The second example, just as blatant, I discovered in the ’90s: Dan Simmons’ The Hollow Man. When a telepath’s wife dies, he begins to lose his grip on the world. She was his shield, and now he must face the world barging into his thoughts. Great, we’re squarely in the emotionally nuanced territory of Robert Silverberg’s classic Dying Inside. (Even the title is a reference.) And it starts that way, up until the point when our protagonist witnesses a mob killing, which puts him on the run. But that’s not the "What the...?" plot element I’m writing about (although it should make one suspicious—but I’m willing to suspend disbelief if not pushed too far). No, what made me think “Where the hey was his editor?” was the chapter wherein our now-drifter protagonist finds himself hired as a ranch hand on a southwest ranch whose owner occasionally slips in a pair of custom razor-fanged dentures and eats the help. Of course, our hero survives, but by now everyone in the entire world should be asking of the author What in the name of everything in the universe were you thinking? Did your editor even see this manuscript? [That’s ignoring the episode’s implications, such as the existence of dental prostheticians who make razor-fanged dentures to order. And when I say “razor-fanged”, I don’t mean teeth as sharp as razors, I mean razors embedded in the dentures themselves.] It should come as no surprise to anyone that the author also writes horror novels. It looks for all the world like he had an idea he couldn’t fit into anything he was working on and was too enraptured by to save for a later day, so he cut off its heel and toes and shoved it, bleeding profusely, into The Hollow Man. By so doing he turned what could have squeaked by as an average novel into what may be the most spectacularly bad, mixed-up failure I’ve ever read. It’s kind of a pity, since I now have almost no interest in reading his award-winning novels like Hyperion. How many Hugos and Nebulas does it take to make up for one instance of breathtakingly bad plotting?

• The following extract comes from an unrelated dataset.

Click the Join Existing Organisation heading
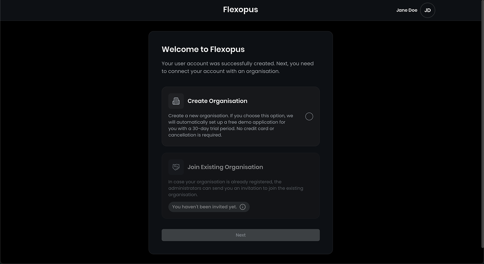This screenshot has width=484, height=264. [225, 167]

The third example came at the turn of the next decade, when I tried the Big Space Opera of Iain M. Banks. I’d heard good things about his Culture series, so I tried his novel Consider Phlebas. In the middle of some interesting ideas and a few great set pieces, there’s chapter 6, “The Eaters”. Yup, our hero (or one of them) crashes on an island of cannibals, is captured, and must escape. The episode advances the plot in no way whatsoever, and I could practically feel the author’s glee at being able to include a (long) chapter with cannibals. It did not surprise me to later discover that he wrote mainstream thriller/horror novels under the name Iain Banks (no M). Let’s say it aloud together, okay? If you write both SF and horror, don’t mix the two.

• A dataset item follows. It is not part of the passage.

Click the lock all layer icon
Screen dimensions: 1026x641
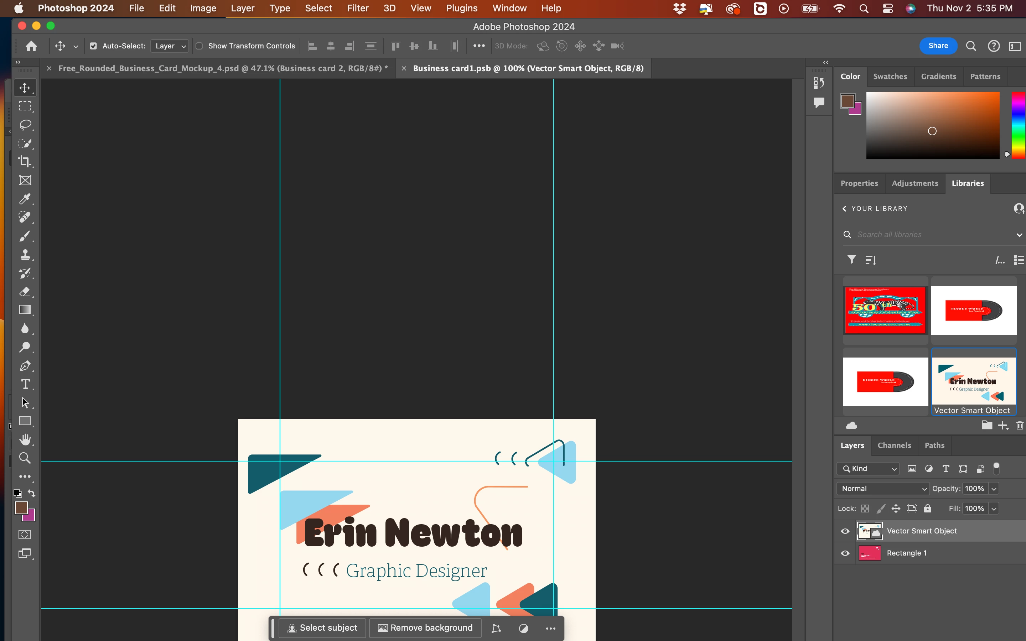point(928,508)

My last example is Carolyn Parkhurst’s The Dogs of Babel. In this case it’s not a chapter that came from outer space, it was the subplot about a secret society that surgically alters dogs in an attempt to make them speak. In a novel ostensibly about grief and coming to terms with one’s mistakes, this excursion to the island of Dr. Moreau might have served a metaphoric purpose (a là “if you’ve even heard of this group, you’re too far ’round the bend”), but it’s played too straight for that. And what are we to make of the link between Lorelei’s past and the society? It’s all too weird, leaving us wondering whether there’s some Twilight Zone meaning we haven’t found, or whether the author just couldn’t decide on a genre. Unlike the books mentioned previously on this page, though, this novel’s Subplot from Space isn’t jarring enough to make the book unreadable. But it too leaves us with the fatal question.

With books like these making it past editors, I shudder to think what doesn’t.